How can I describe a 66 minute film called Big Easy Express that captures, with Emmett Molloy's brilliant directing, camera work, and editing, so much vitality, joy, enthusiasm, fun. It fills the screen with great, diverse talents performing folk-rock, blues, bluegrass, followed by late-into-the-night jams and parties.
The movie was filmed on an 18-car quarter-mile long train, rolling along western mountains, vast deserts, Texas ranchland. Molloy's cameras focused on huge crowds of 8,000-10,000 cheering fans, as three very different bands got off the train and played evening concerts at six stops between Oakland, Calif. and New Orleans. Along the way, these dynamic young artists from varying backgrounds became good friends, tears in their eyes when their wild and wooly journey ended in New Orleans.
How could my son Alex Ebert, aka Edward Sharpe, his Magnetic Zeros, Mumford and Sons, Old Crow Medicine Show, and their respective managers dream up such an adventure and actually pull it off?
Find out for yourselves on Wednesday, May 22, when Big Easy will be shown on the big screen in Telluride’s Town Park, Mountainfilm Festival's Base Camp, around the time it gets dark enough to do justice to this great film (approximately 8:45 p.m.). It will be the festival's “soft opening,” as director David Holbrooke calls it. Although Big Easy definitely has its soft moments and songs, its energy and excitement are at the heart of Mountainfilm's central theme: Indomitable Spirit.
Big Easy was deservedly honored by the Grammies: Everyone involved won the Best Long Form Music Video Award.
The Sharpies and Mumfords met when they performed at the 2010 Telluride Bluegrass Festival. They decided a train tour would be the perfect challenge for their unique talents, and they invited the Old Crows to join them.

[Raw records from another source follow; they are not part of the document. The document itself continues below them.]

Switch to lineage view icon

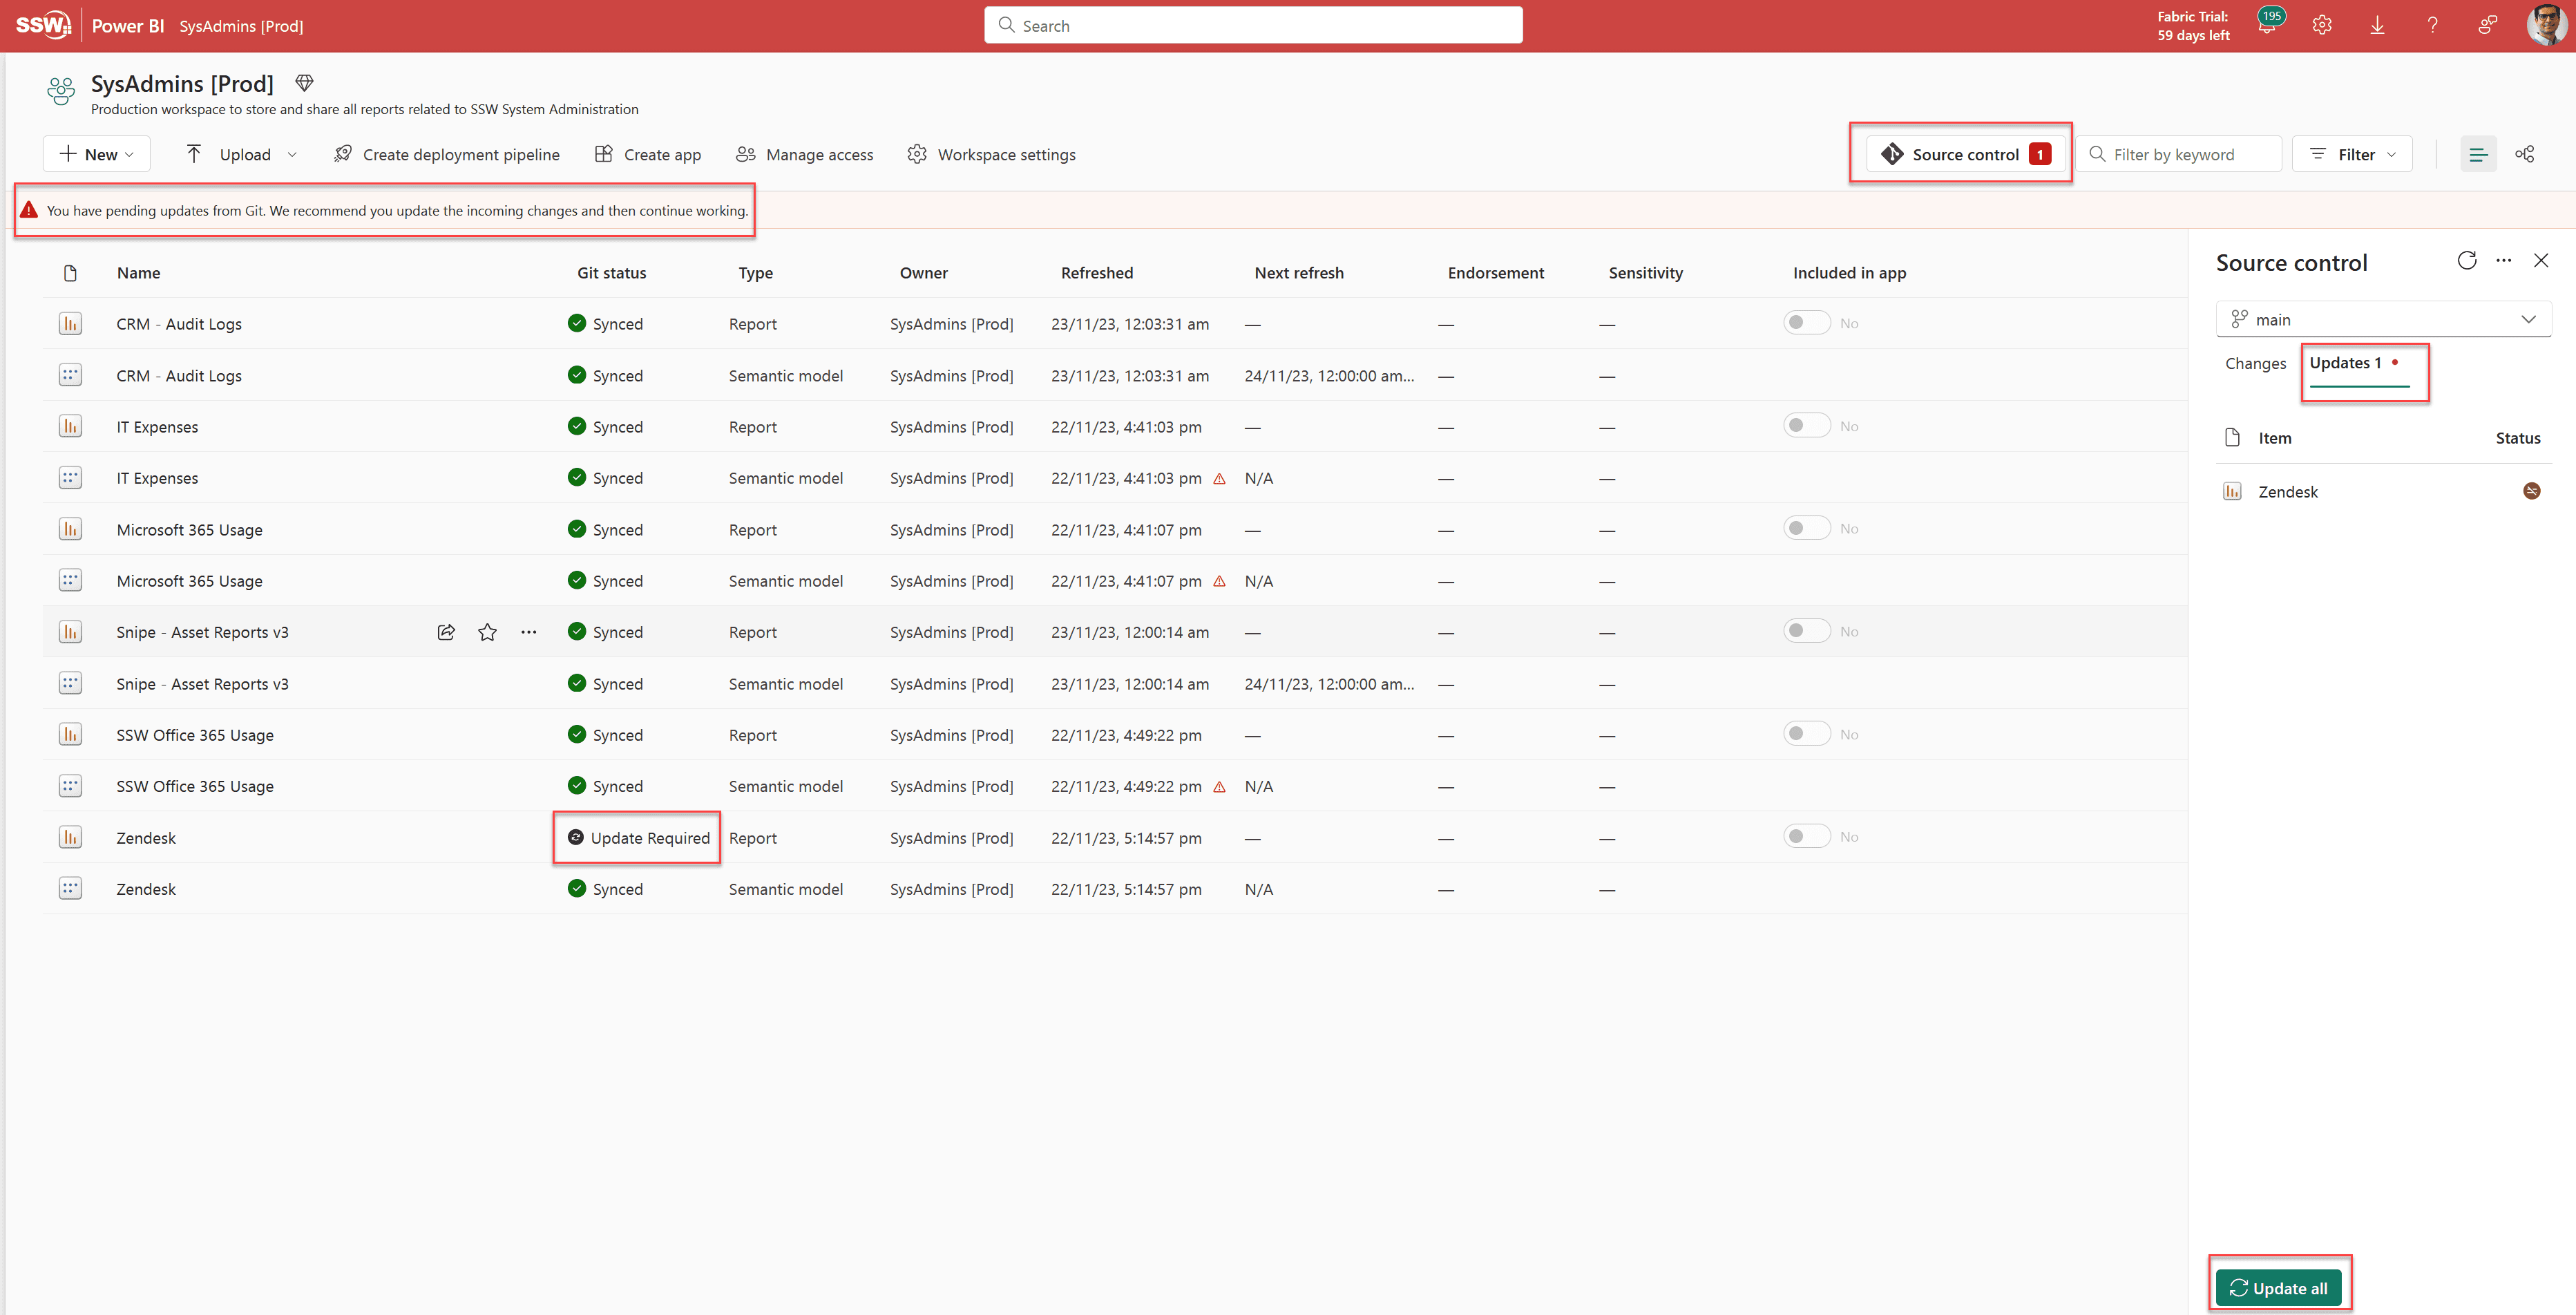click(2524, 154)
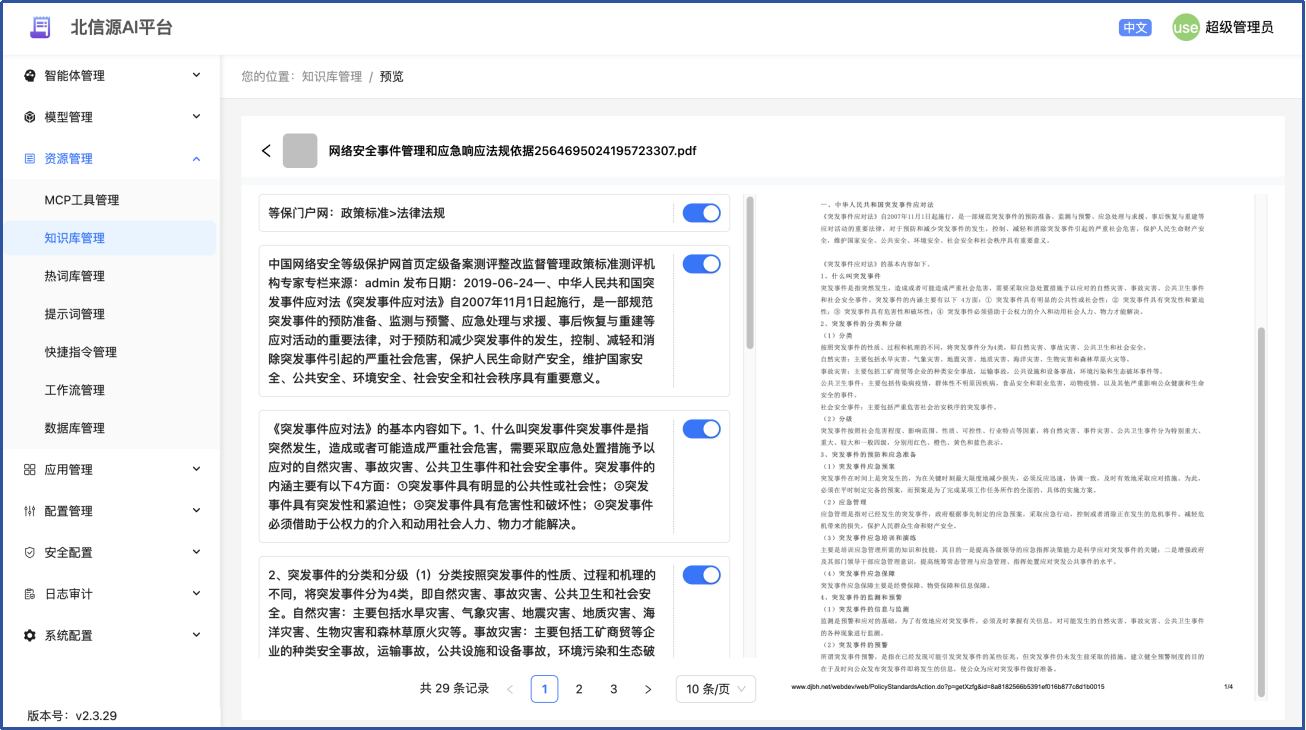This screenshot has height=730, width=1306.
Task: Disable the 等保门户网 chunk toggle
Action: pyautogui.click(x=701, y=213)
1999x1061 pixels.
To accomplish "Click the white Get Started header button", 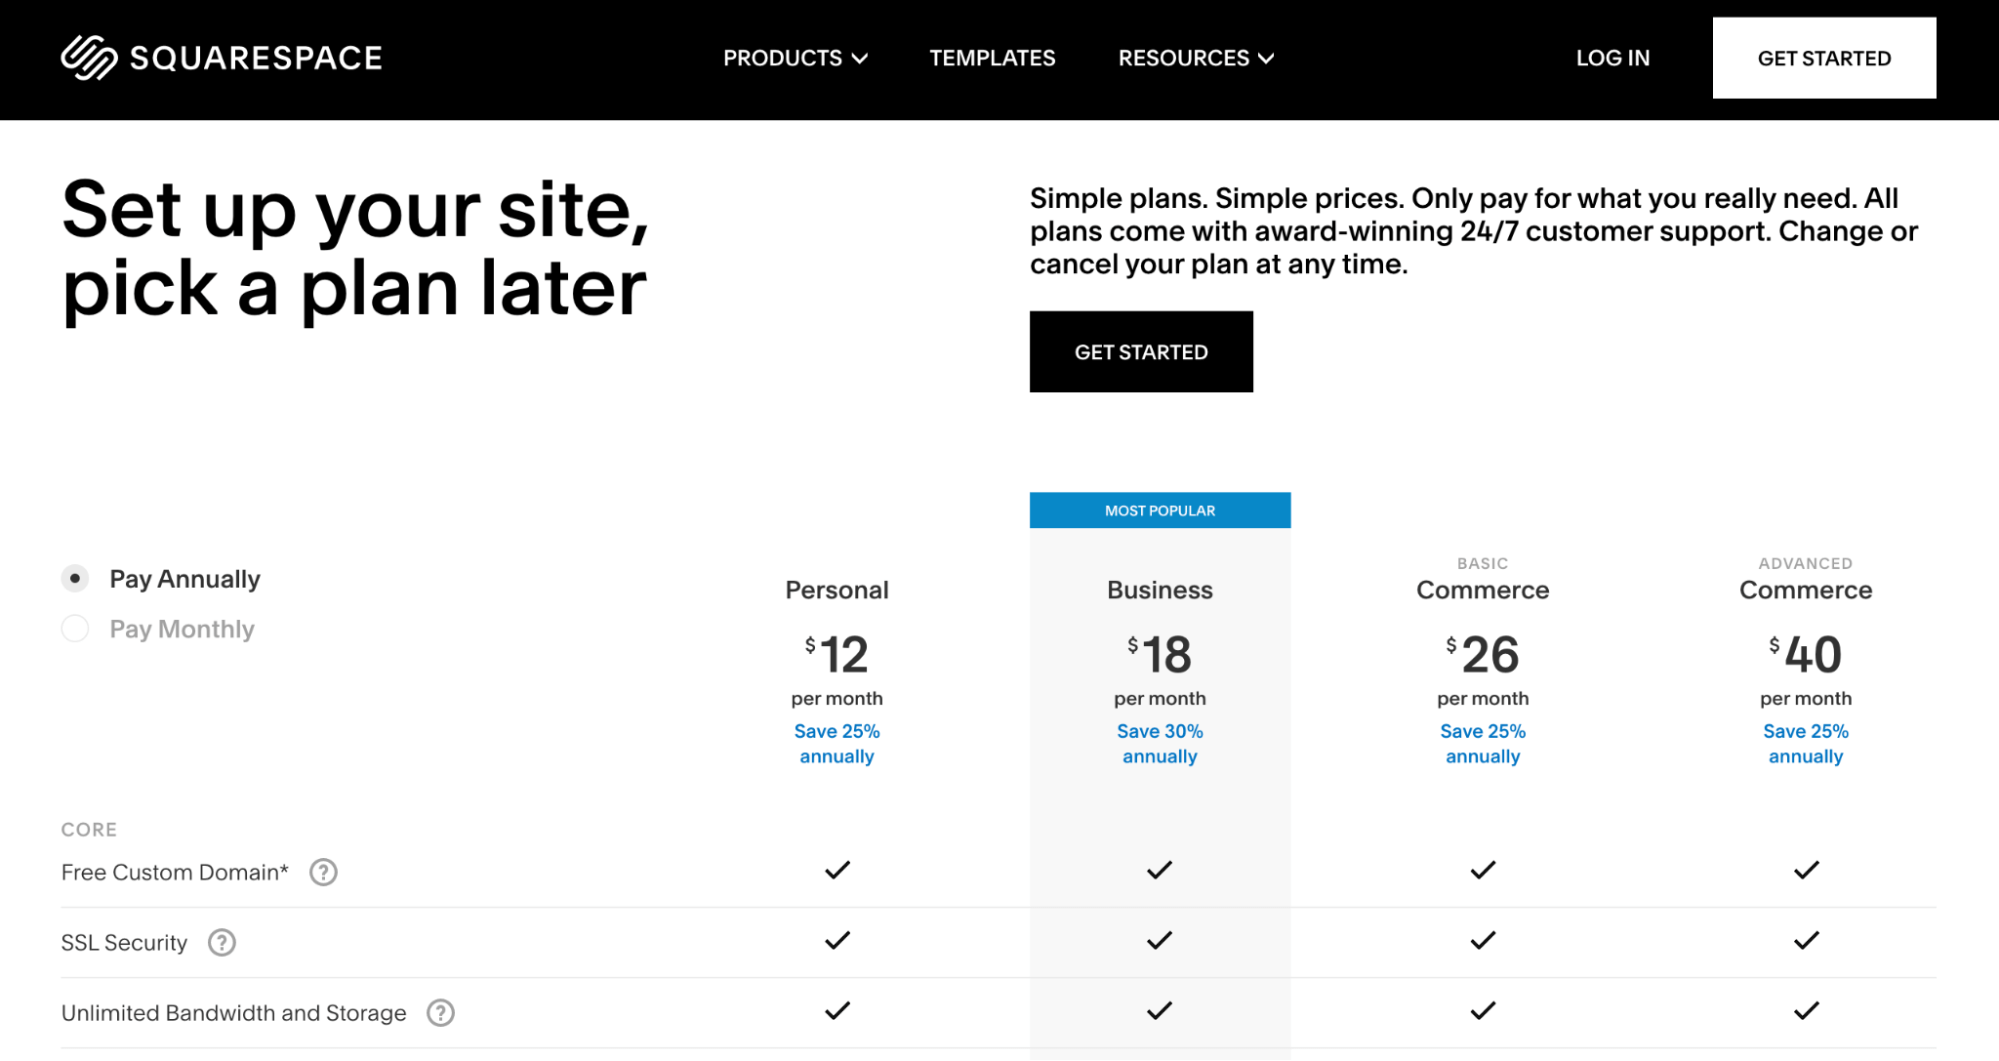I will point(1823,58).
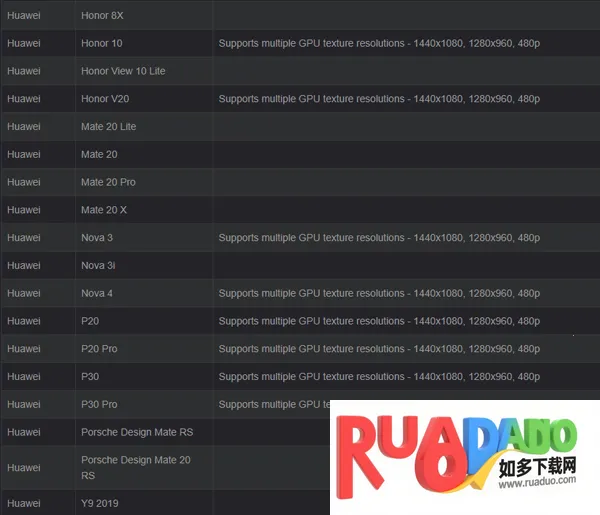The image size is (600, 515).
Task: Select the Honor View 10 Lite cell
Action: pyautogui.click(x=123, y=71)
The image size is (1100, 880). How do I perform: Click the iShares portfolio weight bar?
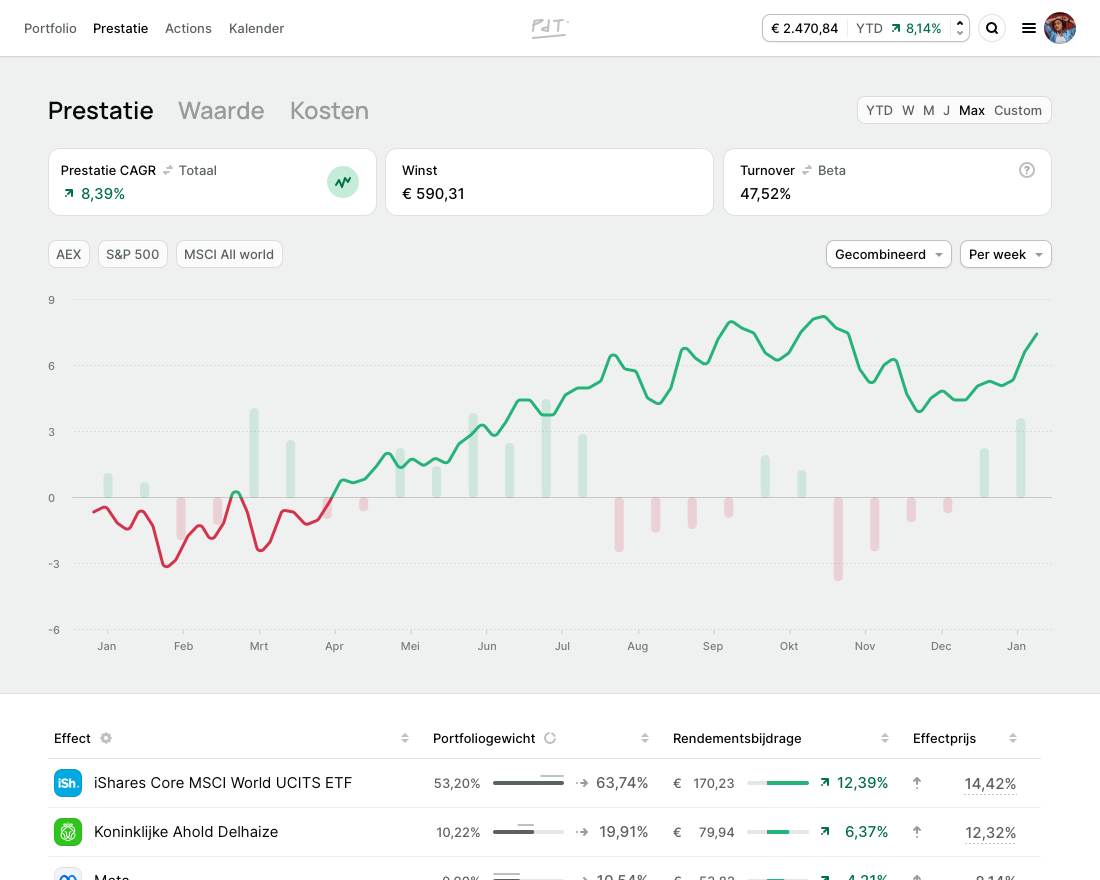click(528, 783)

All three bands are Telluride favorites: The Sharpies preceded Bluegrass with a rousing performance at the Sheridan Opera House six months earlier; Mumford and Sons returned to Bluegrass in 2011, and they will be here again, not only on the festival stage, but also at the Sheridan Opera House for a late evening "Night Grass" show; the Old Crows were featured during Bluegrass 2011.
On April 21, 2011, in Oakland, Calif., after performances by the three bands, twenty plus musicians, managers, roadies, filmmaker Emmett Molloy and his crew, family members and friends, instruments, piano, cameras, lenses, lighting and recording equipment got on the 18-car vintage train. It started rolling along the tracks next to the Pacific Ocean to its second stop at San Pedro Harbor, South of Los Angeles.
I was there, along with 8,000 much younger, very excited fans. I looked at those nearby as I said "excuse me," trying to squeeze past them, toward the middle and closer to the stage. They stared back, suspicious.
I explained: "I'm Alex Ebert/Edward Sharpe's Dad.”
They weren't convinced: "You are?"
"Yes, I swear, I'm his Dad.”
They started helping the old man along: "Hey guys, it's The Dad, let him pass!"
Once up front and center, I was squeezed like a sardine between a sea of young super-friendly people who seemed to get a big kick out of The Dad being in their midst. One dude kept high-fiving me, asking if I was getting on the train.
I said, "naahh, I'm not."
He couldn't believe it: "You're not? Ye gotta do that, man! Ye gotta ye gotta!"
I should have, I could have, I thought about it, but I was too chicken, thinking I wouldn't get any sleep on such a wild romp. How dumb of me. Next time!
The five hour song marathon was a thrill, especially its climax, when the Sharpies, Mumfords, Old Crows packed the stage and for eight minutes danced, clapped, and sang Woody Guthrie's "This Train Is Bound for Glory," over and over, like kids possessed with joy and togetherness. The full New Orleans version is in the film, along with so many other magic moments.
This Train was definitely Bound for Glory. I can't wait to see it on the big screen.
Dress warm, join Barbara and me in Town Park Base Camp, Wednesday, May 22.